Climate change adversely affecting Virginians’ health, study says

Flooding in Portsmouth, Va., after Hurricane Matthew in 2016. (Steve Earley /AP)

By Patricia Sullivan

April 17,2018

The klaxon sound of a government alert went off on cellphones all over Northern Virginia at 3:35 a.m. Monday; the National Weather Service had issued a flash-flood warning for the region. Hours later, the state climatologist fielded phone calls about tornado watches and warnings in the central part of the state.

Such warnings may become more frequent in the future, and they may have major implications for human health, according to a new study by the Natural Resources Defense Council, a 48-year-old environmental organization.

The study, “Climate Change and Health in Virginia,” warns that as heat waves increase, the risk of heat-related illnesses and deaths in Virginia will grow. Coastal flooding, which already threatens Norfolk and the Hampton Roads area, is likely to worsen as sea levels rise, potentially impeding emergency medical services. Allergy season is starting earlier and lasting longer, and asthma attacks are increasing in the southeastern United States.

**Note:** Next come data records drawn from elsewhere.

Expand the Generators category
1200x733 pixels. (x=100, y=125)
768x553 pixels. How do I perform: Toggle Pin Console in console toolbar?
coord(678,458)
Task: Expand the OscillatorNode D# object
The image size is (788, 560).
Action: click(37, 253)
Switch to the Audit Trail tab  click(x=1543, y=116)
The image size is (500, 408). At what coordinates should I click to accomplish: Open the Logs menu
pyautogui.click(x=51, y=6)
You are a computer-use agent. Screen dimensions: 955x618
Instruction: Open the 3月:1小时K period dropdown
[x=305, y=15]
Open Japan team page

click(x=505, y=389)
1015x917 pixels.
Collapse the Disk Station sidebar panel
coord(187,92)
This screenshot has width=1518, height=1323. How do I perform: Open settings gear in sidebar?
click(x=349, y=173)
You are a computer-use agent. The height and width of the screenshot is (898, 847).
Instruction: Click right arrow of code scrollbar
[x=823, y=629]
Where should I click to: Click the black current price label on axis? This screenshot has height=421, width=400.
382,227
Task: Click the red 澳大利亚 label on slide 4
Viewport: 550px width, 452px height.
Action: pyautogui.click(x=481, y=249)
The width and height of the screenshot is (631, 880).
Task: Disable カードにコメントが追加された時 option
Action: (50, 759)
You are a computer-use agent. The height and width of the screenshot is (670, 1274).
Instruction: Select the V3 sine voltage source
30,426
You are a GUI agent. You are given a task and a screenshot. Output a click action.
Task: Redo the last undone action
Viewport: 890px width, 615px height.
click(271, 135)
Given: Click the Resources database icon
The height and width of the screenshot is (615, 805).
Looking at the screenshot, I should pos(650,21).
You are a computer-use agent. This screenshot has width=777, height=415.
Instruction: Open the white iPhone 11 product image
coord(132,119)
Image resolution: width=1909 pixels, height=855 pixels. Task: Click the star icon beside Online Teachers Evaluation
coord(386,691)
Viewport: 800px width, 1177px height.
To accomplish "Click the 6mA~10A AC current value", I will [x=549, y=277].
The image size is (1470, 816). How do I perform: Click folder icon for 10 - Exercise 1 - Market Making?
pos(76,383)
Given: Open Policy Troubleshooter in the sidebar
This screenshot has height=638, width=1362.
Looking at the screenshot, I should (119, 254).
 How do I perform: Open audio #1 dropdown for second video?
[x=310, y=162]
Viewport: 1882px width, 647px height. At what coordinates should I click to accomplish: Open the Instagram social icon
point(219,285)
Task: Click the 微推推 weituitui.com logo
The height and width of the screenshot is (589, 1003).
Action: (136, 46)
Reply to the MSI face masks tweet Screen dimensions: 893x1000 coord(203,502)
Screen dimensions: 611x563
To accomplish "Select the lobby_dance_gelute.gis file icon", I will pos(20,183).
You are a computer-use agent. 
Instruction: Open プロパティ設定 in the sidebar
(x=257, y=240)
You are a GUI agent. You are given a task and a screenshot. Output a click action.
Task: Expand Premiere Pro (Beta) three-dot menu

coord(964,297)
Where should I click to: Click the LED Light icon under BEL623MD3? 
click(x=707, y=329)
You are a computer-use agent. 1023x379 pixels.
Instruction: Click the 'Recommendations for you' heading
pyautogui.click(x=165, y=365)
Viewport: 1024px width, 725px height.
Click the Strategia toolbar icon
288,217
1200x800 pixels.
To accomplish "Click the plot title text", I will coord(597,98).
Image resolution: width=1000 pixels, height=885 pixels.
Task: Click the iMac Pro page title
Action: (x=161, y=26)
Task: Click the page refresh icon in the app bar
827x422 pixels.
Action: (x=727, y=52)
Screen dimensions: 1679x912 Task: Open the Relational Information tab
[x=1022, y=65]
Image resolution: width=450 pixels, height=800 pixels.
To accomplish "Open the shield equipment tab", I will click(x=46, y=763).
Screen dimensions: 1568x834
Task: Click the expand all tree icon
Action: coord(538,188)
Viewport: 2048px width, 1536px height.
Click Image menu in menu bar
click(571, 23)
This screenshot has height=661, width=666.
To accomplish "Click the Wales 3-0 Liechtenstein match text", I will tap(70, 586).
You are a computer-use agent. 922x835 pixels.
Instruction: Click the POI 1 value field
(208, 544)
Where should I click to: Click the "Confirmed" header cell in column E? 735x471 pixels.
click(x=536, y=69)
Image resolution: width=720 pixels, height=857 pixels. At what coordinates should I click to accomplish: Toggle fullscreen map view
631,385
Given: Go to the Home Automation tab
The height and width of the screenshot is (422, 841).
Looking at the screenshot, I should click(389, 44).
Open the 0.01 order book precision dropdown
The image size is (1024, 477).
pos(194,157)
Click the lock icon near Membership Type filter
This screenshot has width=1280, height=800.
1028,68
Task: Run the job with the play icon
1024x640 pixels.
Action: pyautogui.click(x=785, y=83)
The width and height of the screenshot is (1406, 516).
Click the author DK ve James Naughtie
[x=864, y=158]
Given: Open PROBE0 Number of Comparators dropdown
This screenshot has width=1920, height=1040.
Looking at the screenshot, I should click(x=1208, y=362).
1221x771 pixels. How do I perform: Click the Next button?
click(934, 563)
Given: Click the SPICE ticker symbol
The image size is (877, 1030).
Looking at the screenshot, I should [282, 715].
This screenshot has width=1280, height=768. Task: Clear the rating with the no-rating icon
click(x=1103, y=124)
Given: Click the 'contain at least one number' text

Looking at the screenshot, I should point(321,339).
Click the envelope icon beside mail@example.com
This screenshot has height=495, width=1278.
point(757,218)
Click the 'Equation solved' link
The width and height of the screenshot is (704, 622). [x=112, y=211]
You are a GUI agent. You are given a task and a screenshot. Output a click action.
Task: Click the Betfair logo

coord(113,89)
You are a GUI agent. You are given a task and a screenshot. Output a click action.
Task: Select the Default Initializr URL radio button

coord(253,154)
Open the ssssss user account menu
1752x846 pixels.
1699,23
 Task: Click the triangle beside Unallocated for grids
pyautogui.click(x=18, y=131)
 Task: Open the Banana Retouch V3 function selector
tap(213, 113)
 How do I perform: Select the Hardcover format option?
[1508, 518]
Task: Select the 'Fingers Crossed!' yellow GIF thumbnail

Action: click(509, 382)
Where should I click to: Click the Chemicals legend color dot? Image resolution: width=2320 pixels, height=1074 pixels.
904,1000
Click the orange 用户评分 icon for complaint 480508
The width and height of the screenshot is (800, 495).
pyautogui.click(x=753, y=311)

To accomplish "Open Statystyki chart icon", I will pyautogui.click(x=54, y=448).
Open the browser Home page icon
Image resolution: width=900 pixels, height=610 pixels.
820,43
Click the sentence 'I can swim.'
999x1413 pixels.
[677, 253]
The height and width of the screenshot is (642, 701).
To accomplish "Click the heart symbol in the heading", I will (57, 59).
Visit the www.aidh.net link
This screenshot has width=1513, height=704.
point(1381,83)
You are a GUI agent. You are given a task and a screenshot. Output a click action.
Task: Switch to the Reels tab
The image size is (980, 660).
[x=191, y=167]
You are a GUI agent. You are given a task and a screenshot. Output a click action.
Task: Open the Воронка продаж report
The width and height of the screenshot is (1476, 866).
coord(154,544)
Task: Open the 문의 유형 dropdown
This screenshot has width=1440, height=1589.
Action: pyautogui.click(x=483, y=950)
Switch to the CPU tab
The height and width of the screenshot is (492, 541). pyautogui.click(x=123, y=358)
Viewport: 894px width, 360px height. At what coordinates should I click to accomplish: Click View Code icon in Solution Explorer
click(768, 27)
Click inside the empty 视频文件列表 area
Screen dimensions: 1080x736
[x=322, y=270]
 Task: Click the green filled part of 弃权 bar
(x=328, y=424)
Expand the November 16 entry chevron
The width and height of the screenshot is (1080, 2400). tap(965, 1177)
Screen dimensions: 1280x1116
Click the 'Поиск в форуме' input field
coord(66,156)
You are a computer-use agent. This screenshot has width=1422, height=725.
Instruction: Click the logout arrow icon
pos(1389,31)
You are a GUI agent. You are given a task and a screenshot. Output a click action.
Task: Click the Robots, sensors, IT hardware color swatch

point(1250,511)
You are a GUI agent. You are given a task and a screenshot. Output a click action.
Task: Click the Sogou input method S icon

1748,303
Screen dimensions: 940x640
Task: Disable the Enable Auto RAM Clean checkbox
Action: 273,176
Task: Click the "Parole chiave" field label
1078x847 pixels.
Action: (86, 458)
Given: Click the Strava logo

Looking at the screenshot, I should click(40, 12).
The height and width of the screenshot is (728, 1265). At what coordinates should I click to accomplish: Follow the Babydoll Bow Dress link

“Climate change is already affecting the health of Virginians, and it’s getting worse,” said Juanita Constible, the lead author of the NRDC report. “Extreme events are where we’re more likely to see circumstances overwhelm officials’ ability to respond.”

The NRDC is not alone in spotting the risk. The National Climate Assessment, a congressionally mandated report by more than 300 experts, also cited sea-level rise, increased temperatures and greater competition for water in its 2014 look at the southeastern United States. (The 2018 report will be released late this year.) 

Philip J. Stenger, the state climatologist and director of the climatology office at the University of Virginia, said the NRDC report “brings up a lot of important points. We’re not going to simply warm up everywhere although temperatures are rising. . . . The idea that we could be facing more intense allergy seasons is likely. . . . Overall, these are issues that should be looked at.”

The study points out that Virginia’s summer temperatures have risen one degree Fahrenheit since 1895, raising the risk of death from the heat by about 2.5 percent. Those most affected are often the most vulnerable: the elderly, children and people with chronic illnesses.